**Short task**: List each line of the material that contains the string "perform", treating uppercase and lowercase as different.
▬▬▬▬▬▬
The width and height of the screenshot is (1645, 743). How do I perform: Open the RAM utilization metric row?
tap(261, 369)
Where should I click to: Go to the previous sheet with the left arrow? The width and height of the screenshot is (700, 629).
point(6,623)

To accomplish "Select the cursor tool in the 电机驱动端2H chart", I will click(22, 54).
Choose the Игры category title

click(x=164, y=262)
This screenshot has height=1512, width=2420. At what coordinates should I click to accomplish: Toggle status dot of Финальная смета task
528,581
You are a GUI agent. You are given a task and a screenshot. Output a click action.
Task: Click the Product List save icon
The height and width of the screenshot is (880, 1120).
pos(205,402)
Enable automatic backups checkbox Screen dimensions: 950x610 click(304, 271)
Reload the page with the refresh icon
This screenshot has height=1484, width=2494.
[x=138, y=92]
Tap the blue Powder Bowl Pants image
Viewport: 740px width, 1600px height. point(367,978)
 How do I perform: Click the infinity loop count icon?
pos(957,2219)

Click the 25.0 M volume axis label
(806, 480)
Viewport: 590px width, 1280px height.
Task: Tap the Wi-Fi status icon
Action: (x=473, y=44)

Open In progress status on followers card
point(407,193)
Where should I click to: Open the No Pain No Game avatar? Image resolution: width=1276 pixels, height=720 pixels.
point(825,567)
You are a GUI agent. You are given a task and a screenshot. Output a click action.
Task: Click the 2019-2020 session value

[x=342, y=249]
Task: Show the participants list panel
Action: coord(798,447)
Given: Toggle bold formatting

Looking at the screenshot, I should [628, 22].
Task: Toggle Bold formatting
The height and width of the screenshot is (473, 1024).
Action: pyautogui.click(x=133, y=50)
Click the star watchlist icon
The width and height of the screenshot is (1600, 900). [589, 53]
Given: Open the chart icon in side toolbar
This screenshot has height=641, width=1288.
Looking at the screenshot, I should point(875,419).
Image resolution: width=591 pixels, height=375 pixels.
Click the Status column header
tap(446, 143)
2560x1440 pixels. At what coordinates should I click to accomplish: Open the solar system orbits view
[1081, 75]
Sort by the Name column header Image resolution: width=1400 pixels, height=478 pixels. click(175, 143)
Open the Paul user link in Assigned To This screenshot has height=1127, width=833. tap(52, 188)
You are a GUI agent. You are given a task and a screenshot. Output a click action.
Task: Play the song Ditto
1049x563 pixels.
▬▬▬▬▬▬
**In response**:
The width and height of the screenshot is (1645, 743). How do I perform: Open the RAM utilization metric row?
 How do I perform: Click the infinity loop count icon?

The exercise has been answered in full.